Study area and field sampling
Great Bear Lake is an oligotrophic Arctic freshwater system, 250 km south of the Arctic Ocean, in Northwest Territories, Canada (N66° 06’ W120° 35’) (Johnson, 1975). As the world’s ninth largest and 19th deepest lake, the lake has a complex, multi-armed surface area of 31,790 km2 and a maximum depth of 446 m (mean depth = 90 m). Great Bear Lake was formed by scouring from the Laurentide ice-sheet during the Pleistocene and was originally part of glacial Lake McConnell 8,000–10,000 yr BP (Johnson, 1975; Pielou, 2008). The lake has characteristics typical of an arctic lake: ultra-oligotrophic, short ice-free season, and a simple food web supporting only 15 fish species (Alfonso, 2004; Johnson, 1975; MacDonald et al., 2004). Great Bear Lake lacks a commercial fishery but plays an important role in the local economy, supporting a fly-in sport fishery for tourists and a subsistence fishery for the small Sahtu community of Déline. Great Bear Lake has considerable intraspecific diversity within lake trout, lake whitefish (Coregonus clupeaformis ), and cisco (C. artedi ) (Chavarie et al., 2013; Howland et al., 2013).

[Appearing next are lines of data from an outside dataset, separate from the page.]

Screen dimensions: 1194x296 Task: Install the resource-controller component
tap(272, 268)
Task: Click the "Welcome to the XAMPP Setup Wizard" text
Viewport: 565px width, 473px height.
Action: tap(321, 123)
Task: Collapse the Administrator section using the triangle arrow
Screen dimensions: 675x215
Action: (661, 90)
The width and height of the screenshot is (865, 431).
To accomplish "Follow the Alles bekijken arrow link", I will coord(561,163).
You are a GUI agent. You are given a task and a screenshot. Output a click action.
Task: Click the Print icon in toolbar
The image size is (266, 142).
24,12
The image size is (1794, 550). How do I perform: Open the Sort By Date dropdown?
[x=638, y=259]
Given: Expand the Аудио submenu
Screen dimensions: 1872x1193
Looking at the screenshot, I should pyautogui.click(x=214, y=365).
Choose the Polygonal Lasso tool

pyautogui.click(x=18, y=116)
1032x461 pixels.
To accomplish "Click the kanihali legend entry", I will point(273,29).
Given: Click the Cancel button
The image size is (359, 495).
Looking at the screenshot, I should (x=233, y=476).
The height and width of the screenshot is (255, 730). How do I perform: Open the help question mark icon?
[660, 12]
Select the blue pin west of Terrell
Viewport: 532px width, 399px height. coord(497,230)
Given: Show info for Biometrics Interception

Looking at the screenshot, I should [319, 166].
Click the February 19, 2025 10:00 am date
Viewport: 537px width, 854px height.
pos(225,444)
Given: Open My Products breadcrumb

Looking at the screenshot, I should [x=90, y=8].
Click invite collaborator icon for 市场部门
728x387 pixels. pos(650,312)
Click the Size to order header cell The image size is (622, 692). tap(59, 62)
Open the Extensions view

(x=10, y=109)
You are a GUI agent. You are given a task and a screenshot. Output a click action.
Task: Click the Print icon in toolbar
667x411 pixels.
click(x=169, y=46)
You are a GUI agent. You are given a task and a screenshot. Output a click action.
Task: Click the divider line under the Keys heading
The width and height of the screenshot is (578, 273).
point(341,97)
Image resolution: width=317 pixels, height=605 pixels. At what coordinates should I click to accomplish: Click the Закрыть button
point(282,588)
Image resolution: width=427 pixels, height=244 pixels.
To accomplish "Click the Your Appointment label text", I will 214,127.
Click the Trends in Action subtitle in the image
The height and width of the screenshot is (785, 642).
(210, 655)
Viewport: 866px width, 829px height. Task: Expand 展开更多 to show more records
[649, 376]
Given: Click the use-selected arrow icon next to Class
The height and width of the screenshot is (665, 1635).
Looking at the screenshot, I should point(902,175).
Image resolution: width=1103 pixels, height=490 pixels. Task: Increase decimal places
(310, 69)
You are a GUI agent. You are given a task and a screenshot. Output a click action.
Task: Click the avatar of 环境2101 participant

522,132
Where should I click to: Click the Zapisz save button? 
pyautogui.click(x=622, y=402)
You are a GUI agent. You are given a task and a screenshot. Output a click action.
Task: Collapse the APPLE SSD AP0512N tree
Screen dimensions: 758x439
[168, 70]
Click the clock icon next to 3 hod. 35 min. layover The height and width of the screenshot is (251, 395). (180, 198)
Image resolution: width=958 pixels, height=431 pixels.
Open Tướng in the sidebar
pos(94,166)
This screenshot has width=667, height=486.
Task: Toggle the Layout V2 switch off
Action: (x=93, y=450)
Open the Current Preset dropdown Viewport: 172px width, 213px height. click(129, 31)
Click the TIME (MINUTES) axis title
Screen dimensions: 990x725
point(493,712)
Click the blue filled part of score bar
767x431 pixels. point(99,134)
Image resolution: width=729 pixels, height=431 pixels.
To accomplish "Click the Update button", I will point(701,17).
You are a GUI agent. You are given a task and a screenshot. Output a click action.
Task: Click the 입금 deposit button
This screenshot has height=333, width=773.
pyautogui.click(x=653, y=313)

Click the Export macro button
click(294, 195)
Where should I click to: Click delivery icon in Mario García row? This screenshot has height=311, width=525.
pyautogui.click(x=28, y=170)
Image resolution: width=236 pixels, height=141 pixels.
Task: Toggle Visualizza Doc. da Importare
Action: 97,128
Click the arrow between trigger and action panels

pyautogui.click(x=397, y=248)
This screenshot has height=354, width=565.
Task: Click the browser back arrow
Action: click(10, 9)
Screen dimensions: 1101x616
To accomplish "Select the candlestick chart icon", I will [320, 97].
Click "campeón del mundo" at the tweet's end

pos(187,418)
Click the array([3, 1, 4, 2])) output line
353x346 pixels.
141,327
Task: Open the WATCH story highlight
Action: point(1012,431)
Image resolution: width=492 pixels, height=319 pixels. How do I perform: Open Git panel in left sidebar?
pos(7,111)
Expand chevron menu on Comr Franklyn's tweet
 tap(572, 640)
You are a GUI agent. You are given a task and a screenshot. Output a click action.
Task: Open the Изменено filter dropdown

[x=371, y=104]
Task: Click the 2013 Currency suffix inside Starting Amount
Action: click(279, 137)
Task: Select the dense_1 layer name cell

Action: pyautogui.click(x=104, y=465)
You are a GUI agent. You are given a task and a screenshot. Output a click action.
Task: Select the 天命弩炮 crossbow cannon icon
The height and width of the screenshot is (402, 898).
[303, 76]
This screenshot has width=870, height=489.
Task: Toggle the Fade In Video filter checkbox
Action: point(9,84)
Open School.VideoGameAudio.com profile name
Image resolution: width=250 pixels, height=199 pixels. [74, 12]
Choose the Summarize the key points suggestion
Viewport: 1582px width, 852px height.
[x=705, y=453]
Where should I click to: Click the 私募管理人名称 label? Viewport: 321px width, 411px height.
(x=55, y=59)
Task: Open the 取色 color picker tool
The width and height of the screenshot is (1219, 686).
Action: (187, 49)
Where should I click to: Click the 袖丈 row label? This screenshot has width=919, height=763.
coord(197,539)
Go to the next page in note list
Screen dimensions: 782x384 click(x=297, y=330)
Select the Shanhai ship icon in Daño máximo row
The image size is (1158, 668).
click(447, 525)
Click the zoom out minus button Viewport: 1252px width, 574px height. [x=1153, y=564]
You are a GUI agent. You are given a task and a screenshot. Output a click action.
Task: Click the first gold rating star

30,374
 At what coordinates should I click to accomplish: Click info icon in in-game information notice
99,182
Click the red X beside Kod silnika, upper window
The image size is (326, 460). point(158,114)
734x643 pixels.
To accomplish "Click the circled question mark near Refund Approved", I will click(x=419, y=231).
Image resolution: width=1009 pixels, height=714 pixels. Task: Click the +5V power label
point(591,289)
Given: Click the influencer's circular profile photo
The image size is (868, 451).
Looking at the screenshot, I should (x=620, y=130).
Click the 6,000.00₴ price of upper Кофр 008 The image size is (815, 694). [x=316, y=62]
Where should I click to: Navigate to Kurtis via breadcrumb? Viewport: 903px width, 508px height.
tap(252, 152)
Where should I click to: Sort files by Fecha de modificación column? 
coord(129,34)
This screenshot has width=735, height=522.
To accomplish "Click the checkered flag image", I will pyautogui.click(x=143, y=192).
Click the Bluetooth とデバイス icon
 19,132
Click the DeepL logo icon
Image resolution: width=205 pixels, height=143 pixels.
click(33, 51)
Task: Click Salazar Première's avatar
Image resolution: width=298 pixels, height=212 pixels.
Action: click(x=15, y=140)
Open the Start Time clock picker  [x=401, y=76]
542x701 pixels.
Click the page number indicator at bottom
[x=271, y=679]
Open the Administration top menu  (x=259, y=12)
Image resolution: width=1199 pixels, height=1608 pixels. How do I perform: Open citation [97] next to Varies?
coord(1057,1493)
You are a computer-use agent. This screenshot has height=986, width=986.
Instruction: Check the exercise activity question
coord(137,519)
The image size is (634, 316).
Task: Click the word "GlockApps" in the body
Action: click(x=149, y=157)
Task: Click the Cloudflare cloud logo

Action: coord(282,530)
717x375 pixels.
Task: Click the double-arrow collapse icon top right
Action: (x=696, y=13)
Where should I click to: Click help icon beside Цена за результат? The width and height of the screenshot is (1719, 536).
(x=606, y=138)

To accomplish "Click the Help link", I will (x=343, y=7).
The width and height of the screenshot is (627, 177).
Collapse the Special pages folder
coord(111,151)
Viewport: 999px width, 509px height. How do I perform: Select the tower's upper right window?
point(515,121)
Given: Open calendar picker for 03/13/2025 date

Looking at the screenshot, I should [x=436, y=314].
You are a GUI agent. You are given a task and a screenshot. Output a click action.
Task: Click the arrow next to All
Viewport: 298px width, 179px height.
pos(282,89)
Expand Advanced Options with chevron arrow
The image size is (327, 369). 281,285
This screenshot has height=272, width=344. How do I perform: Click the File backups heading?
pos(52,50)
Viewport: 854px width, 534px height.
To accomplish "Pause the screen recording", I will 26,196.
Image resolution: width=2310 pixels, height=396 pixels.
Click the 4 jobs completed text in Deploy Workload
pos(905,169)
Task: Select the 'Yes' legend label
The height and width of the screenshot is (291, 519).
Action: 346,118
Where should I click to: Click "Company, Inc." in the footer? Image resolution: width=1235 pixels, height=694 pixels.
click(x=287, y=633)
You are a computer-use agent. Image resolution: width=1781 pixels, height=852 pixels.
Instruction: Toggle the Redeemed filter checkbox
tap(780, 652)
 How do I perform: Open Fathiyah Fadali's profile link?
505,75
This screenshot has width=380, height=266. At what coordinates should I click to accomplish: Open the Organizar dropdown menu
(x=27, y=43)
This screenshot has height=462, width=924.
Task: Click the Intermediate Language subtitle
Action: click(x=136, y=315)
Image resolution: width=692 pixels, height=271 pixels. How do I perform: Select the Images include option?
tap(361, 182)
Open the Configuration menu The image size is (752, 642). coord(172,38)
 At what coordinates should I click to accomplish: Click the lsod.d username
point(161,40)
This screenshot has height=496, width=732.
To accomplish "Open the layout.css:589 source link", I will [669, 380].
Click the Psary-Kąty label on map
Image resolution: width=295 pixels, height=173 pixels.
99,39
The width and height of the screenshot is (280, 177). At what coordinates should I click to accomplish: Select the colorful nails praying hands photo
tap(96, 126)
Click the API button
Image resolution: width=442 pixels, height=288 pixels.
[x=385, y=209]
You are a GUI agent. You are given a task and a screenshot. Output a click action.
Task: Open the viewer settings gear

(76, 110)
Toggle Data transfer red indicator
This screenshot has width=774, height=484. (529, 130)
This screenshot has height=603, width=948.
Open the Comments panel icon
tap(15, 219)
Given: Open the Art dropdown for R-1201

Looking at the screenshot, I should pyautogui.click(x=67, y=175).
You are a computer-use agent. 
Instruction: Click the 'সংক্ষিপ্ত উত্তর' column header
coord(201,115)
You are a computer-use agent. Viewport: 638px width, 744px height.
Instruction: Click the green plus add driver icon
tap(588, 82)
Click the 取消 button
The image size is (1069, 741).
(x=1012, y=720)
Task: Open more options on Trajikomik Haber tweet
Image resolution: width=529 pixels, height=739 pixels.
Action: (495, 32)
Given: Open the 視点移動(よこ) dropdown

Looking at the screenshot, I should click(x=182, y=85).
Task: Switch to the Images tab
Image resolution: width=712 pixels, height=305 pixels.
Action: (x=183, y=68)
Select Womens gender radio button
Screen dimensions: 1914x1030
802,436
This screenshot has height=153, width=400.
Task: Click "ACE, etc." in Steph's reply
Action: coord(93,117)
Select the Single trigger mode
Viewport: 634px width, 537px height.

Piscivorous lake trout were caught at depths ≤ 30 m using paired bottom sets (ca. 24 h) of 140-mm and multi-mesh (38–140 mm) stretched-mesh gill nets from late-July through August over multiple years (2002–2011) among all five arms of the lake (Chavarie et al., 2016b; Chavarie et al., 2015; Chavarie et al., 2013). During 2012-2014, multi-mesh gill nets (38 to 140 mm), with a typical soak time of 24 hours, were distributed across random depth-stratified sites (0–150 m) among Keith, McVicar, and McTavish arms (Table A1). Compared to the other ecotypes, piscivores have a streamlined body, large gape, and high growth rates throughout life, similar to other piscivores (Chavarie et al., 2016 ; Chavarie et al., 2013). The piscivorous ecotype also displayed a modest level of genetic differentiation from the three other ecotypes (Harris et al., 2015).
We focused on adult trout due to the difficulty of classifying juveniles into ecotypes (Chavarie et al., 2013; Zimmerman et al., 2006; Zimmerman et al., 2007) and to avoid the confounding effects of ontogenetic shifts in morphology and diet. Of 79 fish analyzed herein, 35 piscivourous lake trout (Ecotype 2) were previously analyzed for fatty acids by Chavarie et al. (2016b) and 44 fish were new additions to the diet analyses presented here. Fish were selected from collections analyzed morphologically by Chavarie et al. (2015) to include a range of sizes and ages within the piscivorous ecotype. For analyses invloving giant individuals, we selected lake trout with fork lengths> 900 mm.
A left lateral full-body digital image was taken for each lake trout caught according to the procedures in Muir et al. (2012). Measurements, tissues, and structures were sampled to determine biological characteristics related to life-history, including otoliths, fork length, round weight, sex, and stage of maturity (i.e., immature, current year spawner, or resting) (Chavarie et al., 2016 ; Chavarie et al., 2013). A dorsal muscle sample was collected and frozen at −20ºC for fatty acid analysis (Budge et al., 2006; Kavanagh et al., 2010; Loseto et al., 2009) and tissue from pectoral fins was collected and preserved in 95% ethanol for genetic analyses.